Excerpt provided ::
Vadym Anatoliyovych Kopylov () is Ukrainian statesman.

He has served as deputy chairman of State Tax Service of Ukraine, deputy minister of Coal Industry, Finance, first deputy minister of Fuel and Energy, Finance, Economic Development and Trade of Ukraine. Chairman of the Board of «Naftogaz Ukraine» in 2000–2002 years.

Biography

Early years. Education 

Vadym Kopylov was born September 19, 1958 in Stakhanov (Lugansk oblast, Ukrainian SSR). In 1980 he graduated from the Moscow State Mining University (specialty «Mining engineer and economist»).

Career 

1980–1984: mining master, district mining setter, chairman of Labor and Wages Department in Mine named XXII Congress of the CPSU of production association «Stahanovvuhillya»
1984–1989: chief economist, Mine named Kirov of production association «Stahanovvuhillya»

Supplied material ::
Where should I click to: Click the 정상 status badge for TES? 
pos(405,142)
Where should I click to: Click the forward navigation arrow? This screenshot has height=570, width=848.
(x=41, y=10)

Tasks ::
- 1) Check each statement against the Vadym Kopylov biography and mark it yes or no, quoting the words of the text that decide it. (a) Kopylov graduated from the Moscow State Mining University in 1980. (b) He chaired the Board of «Naftogaz Ukraine» from 2002 to 2004. (c) He was born in Stakhanov.
- 2) Carry the Vadym Kopylov biography forward from its last line.

Answers for this exercise ::
- 1)
(a) Yes: "In 1980 he graduated from the Moscow State Mining University"
(b) No: "Chairman of the Board of «Naftogaz Ukraine» in 2000–2002 years."
(c) Yes: "Vadym Kopylov was born September 19, 1958 in Stakhanov"

- 2)
1989–1994: chairman of Planning and Economic Department, deputy general director - director of economics of production association «Luganskvuhillya»
1994–1996: deputy minister of Coal Industry
1996 - deputy general director of the production association «Luganskvuhillya»
1996–1998: chairman of General Department of enforcement of tax payments (State Tax Administration of Ukraine)
1998–2000: deputy chairman of the State Tax Administration of Ukraine
July 14, 2000 – February 5, 2002: first deputy minister of Fuel and Energy - chairman of the Board of «Naftogaz Ukraine»
2002–2003: deputy chairman of the State Tax Administration of Ukraine (again)
2003–2003: deputy state secretary (Ministry of Finance of Ukraine)
2003–2004: deputy minister of Finance
2004–2005: deputy chairman of the State Tax Administration of Ukraine (3d time)
2005–2006: chairman of the Supervisory Board of «Universal commercial bank «Cambio»
2006–2007: 1st deputy minister of Finance
March 11, 2010 – December 28, 2010: 1st deputy minister of Finance (again)
December 28, 2010 – 30 March 2012: 1st deputy minister of Economic Development and Trade
February 14, 2012 – March 23, 2012: acting minister of Economic Development and Trade of Ukraine

External links 
Biography on the website of the Ministry of Finance of Ukraine
Biography in «LIGA.Dossier»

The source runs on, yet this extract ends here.